US 11,816,127 B2
Quality assessment of extracted features from high-dimensional machine learning datasets
Petr Novotny, Mount Kisco, NY (US); Aindrila Basak, Edmonton (CA); Shaikh Shahriar Quader, Scarborough (CA); Horst Cornelius Samulowitz, Armonk, NY (US); and Chad Marston, Bolton, MA (US)
Assigned to INTERNATIONAL BUSINESS MACHINES CORPORATION, Armonk, NY (US)
Filed by International Business Machines Corporation, Armonk, NY (US)
Filed on Feb. 26, 2021, as Appl. No. 17/186,116.
Prior Publication US 2022/0292107 A1, Sep. 15, 2022
Int. Cl. G06F 16/26 (2019.01); G06F 16/215 (2019.01); G06N 20/00 (2019.01)
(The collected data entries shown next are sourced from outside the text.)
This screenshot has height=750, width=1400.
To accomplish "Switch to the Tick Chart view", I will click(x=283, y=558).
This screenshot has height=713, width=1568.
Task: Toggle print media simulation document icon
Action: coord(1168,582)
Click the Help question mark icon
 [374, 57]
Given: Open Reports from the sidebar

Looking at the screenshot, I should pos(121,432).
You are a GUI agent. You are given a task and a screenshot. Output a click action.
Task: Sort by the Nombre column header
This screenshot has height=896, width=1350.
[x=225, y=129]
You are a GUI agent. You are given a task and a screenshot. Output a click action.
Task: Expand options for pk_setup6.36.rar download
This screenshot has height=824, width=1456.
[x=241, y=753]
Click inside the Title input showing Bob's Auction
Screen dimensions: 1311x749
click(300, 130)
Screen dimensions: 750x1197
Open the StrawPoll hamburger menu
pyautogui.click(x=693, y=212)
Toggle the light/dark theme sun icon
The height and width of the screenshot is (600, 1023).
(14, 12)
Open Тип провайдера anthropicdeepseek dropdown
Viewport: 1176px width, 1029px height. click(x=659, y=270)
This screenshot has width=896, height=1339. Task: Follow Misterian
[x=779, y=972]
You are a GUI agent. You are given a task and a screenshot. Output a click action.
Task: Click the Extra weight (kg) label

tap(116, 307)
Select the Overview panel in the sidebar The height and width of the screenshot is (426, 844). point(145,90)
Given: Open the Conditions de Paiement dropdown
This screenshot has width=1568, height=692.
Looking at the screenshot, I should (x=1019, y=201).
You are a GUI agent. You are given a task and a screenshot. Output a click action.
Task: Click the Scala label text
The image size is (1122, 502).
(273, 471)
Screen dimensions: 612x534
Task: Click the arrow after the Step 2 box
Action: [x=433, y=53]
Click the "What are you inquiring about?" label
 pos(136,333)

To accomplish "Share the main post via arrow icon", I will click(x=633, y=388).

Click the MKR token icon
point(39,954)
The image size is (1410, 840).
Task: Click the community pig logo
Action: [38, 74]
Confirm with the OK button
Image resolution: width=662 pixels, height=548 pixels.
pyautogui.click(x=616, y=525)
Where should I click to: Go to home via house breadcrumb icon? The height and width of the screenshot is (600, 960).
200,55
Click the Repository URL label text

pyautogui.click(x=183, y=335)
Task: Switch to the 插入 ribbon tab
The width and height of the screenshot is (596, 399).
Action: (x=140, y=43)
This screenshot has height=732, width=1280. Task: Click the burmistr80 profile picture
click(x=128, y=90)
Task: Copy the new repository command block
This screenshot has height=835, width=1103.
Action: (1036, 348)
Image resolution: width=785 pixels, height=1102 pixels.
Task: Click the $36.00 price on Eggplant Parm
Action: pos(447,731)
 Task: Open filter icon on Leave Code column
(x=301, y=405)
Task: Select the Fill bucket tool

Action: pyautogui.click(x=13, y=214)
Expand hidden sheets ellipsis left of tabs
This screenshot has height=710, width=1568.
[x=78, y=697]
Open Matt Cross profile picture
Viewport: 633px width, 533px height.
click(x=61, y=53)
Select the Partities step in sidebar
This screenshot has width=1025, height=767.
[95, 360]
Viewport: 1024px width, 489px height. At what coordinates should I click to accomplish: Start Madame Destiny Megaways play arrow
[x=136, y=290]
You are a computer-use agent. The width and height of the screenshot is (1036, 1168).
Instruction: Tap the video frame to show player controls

CPC G06F 16/26 (2019.01) [G06F 16/215 (2019.01); G06N 20/00 (2019.01)] 18 Claims
OG exemplary drawing
 
1. A computer-implemented quality determination method, the method comprising:
performing a dimensionality reduction on a high-dimensional dataset to form a dimensional-reduced dataset;
calculating relative proximities between a selected single data-point and a perturbed neighborhood both for the high-dimensional dataset and in an embedding; and
determining, using a machine-learning tool executed on a computing device, a quality of the dimensional-reduced dataset based on the relative proximities via a review of an extracted feature extracted from the dimensional-reduced dataset,
wherein the determining the quality further comprises:
identifying a K-ary neighborhood for the single data-point using an unsupervised nearest-neighbor search algorithm;
amplifying the K-ary neighborhood by approximating a locality of the point by sampling a finite number of points uniformly at a random interval around the single data-point; and
calculating feature distance contributions and feature influence explanations, the feature influence explanations being obtained as a linear correlation between the feature distance contributions and increasing proximity in the neighborhood.